The -id option is an accept option that specifies the minimum sequence identity of a hit. It is expressed as a fraction between 0.0 and 1.0, meaning from 0% to 100% as a percentage. It is supported by most search and clustering commands. Identity is the fraction of columns in an alignment with matching letters.
Example
usearch -cluster_fast reads.fasta -centroids c.fasta -id 0.90
Rules for wildcards and matching letters (version 8 and later)
Case is ignored for calculating identity, so an upper case letter can match a lower case letter. (See
Masking
for discussion of lower-case for indexing). Wildcards match, so for example in a amino acid alignment, a column containing AX is an identity, and in a nucleotide alignment AN and AW are identities (because W is the
IUPAC ambiguity symbol
for A or T). Two wildcard letters match each other if they represent at least one identical residue, so for example NN matches in a nucleotide alignment, and MR matches in a nucleotide alignment (because both M and R include A). Identical letters always match, even if they are not part of a known alphabet. These rules for matching wildcards give an upper bound on the identity of the true sequences when wildcards are replaced by fully specified residues. Other rules are possible, e.g. always considering wildcards to be mismatches (which would give a lower bound), or ignoring columns containing wildcards. There is no one best rule for dealing with wildcards; all possible rules have advantages and disadvantages in different situations.

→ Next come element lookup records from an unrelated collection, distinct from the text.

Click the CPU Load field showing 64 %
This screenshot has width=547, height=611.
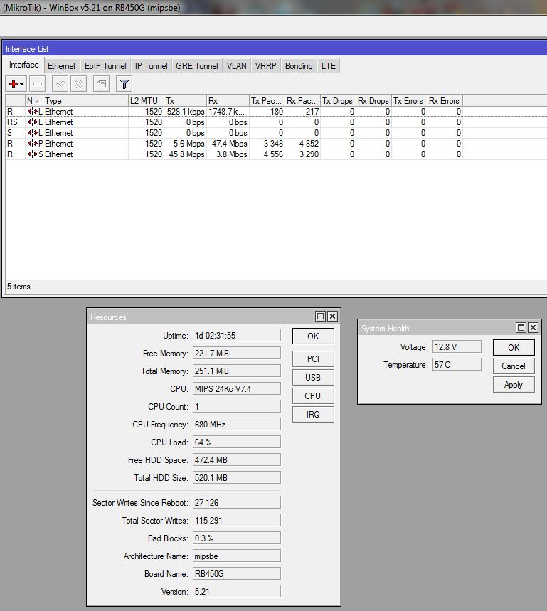click(x=235, y=442)
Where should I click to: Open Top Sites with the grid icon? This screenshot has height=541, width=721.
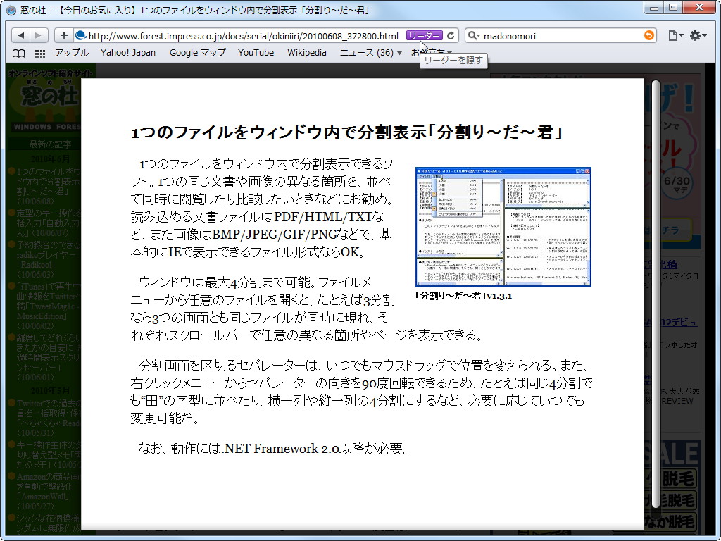pyautogui.click(x=39, y=52)
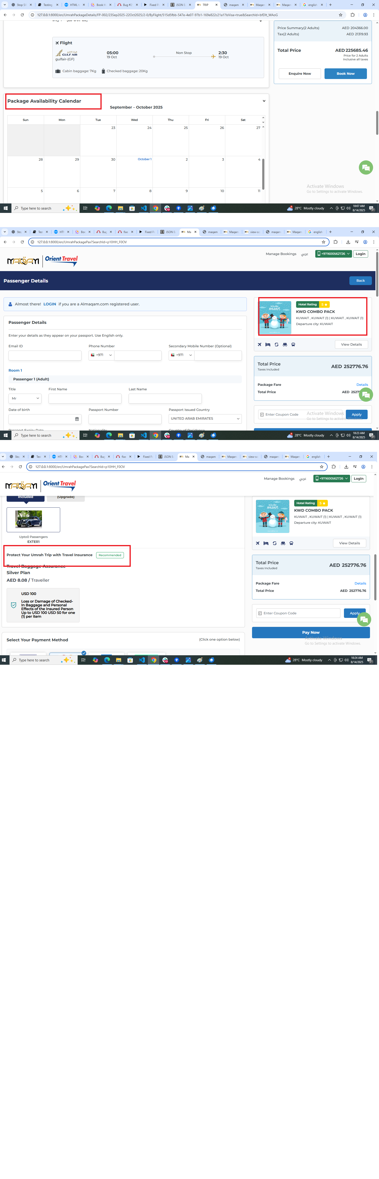Open the Passport Issued Country dropdown

[205, 418]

Identity in global alignments
In
global alignments
, columns containing
terminal gaps
are discarded before identity is calculated, while internal gaps always count as differences. The example below has a terminal gap of length 3 at the end of the alignment, the identity is therefore calculated over the remaining seven columns which contain six matches and the identity is 6/7 = 0.86.
GATTACA---
||| |||
GATAACAATC
Fractional identity vs. percentage identity
To convert between fractional identity and percentage identity, multiply or divide by 100, as appropriate. Since percentage identity is much more commonly used in practice, using fractional identity was a minor design mistake -- it would have been better to use percentage. The historical reason is that the USEARCH code began with UCLUST, motivated as an attempt to improve on CD-HIT, and CD-HIT is one of the few programs to use fractional identity (its -c option). Note that CD-HIT uses a
problematic non-standard definition of identity
.